Important

You are viewing the NeMo 2.0 documentation. This release introduces significant changes to the API and a new library, NeMo Run. We are currently porting all features from NeMo 1.0 to 2.0. For documentation on previous versions or features not yet available in 2.0, please refer to the NeMo 24.07 documentation.

Tokenizers#

NeMo 1.0 (Previous Release)#

In NeMo 1.0, tokenizers were configured in the tokenizer section of the YAML configuration file.

NeMo 2.0 (New Release)#

In NeMo 2.0, tokenizers can be initialized directly in Python. get_nmt_tokenizer is a utility function used in NeMo to instantiate many of the common tokenizers used for llm and multimodal training. For example, the following code will construct a GPT2BPETokenizer.

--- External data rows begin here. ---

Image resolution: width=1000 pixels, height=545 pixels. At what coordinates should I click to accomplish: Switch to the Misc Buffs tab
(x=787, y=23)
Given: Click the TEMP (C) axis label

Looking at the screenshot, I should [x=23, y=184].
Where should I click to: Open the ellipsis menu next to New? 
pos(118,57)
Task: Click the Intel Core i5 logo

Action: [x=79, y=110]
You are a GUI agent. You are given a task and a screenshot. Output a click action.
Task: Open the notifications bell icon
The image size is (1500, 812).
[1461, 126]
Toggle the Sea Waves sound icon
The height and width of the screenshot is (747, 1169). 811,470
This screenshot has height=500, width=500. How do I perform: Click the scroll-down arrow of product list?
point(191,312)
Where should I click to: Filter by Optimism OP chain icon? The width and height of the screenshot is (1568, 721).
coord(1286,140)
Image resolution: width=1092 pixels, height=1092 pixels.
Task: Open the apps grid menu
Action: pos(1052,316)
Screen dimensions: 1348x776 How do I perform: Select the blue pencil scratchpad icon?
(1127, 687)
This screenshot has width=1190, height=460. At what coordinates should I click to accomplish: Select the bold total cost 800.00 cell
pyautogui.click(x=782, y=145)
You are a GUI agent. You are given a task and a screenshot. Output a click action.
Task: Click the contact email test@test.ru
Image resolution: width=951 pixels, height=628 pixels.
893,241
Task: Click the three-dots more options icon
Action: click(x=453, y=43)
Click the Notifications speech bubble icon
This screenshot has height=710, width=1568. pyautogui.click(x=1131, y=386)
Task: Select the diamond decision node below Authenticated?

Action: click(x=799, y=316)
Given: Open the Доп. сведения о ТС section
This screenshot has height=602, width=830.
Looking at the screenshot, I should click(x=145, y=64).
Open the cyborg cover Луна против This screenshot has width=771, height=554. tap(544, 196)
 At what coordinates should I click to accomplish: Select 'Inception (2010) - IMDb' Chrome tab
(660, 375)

from nemo.collections.nlp.modules.common.tokenizer_utils import get_nmt_tokenizer

tokenizer = get_nmt_tokenizer(
    library="megatron",
    model_name="GPT2BPETokenizer",
    vocab_file="/path/to/vocab",
    merges_file="/path/to/merges",
 )

While the following will construct a SentencePiece tokenizer.

from nemo.collections.nlp.modules.common.tokenizer_utils import get_nmt_tokenizer

tokenizer = get_nmt_tokenizer(
    library="sentencepiece",
    tokenizer_model='/path/to/sentencepiece/model'
 )

Refer to the get_nmt_tokenizer code for a full list of supported arguments.